Oh yeah I do love op amps, just curious if there's an easier way.
~10Msps, the signal won't be too fast (or it could be, but I won't be able to see it anyways).
The supply is +-5. +5V from USB, and -5V by doubling (10V), inverting (-10V), then regulating (7905). I'm not actually sure if I need the -5V to be that clean (an inverter alone has really bad output impedance), but I guess it can't hurt.
The inputs (probably 4) go into a voltage divider, then a buffered bipolar video mux. Then I'd shift the voltage to unipolar (just so I won't need 4 level shifters), and that goes into an unipolar differential ADC's Vin+.
I like the virtual ground idea very much, I think I'll do that. If the system is powered by USB, which is powered by the PC power supply, it's isolated right? So I can measure anything except the same PC.
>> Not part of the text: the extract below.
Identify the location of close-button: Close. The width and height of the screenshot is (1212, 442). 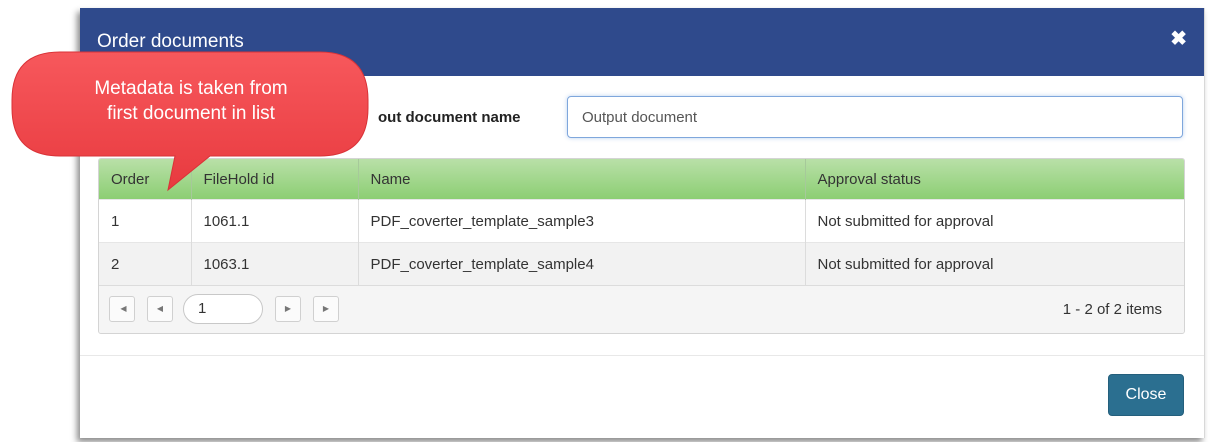
(1146, 395).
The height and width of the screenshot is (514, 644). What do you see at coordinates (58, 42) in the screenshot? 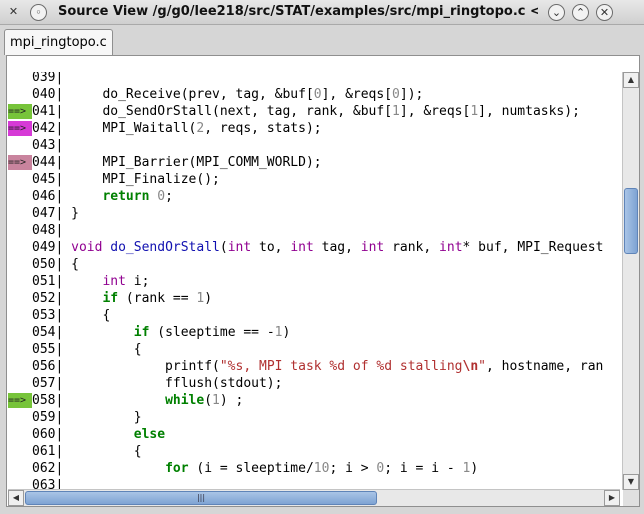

For the circuit you posted, the first amp is a summer, but the second one is a sgn(Vin)? There is no negative feedback.
I'm multiplexing so I can use just one ADC (it only has 1 input), and the microcontroller is not fast enough read from many ADCs at the same time anyways. Also, since it's a parallel ADC (serial/SPI is way too slow), it would also save a lot of traces.I guess I can try to find an ADC with more inputs, too.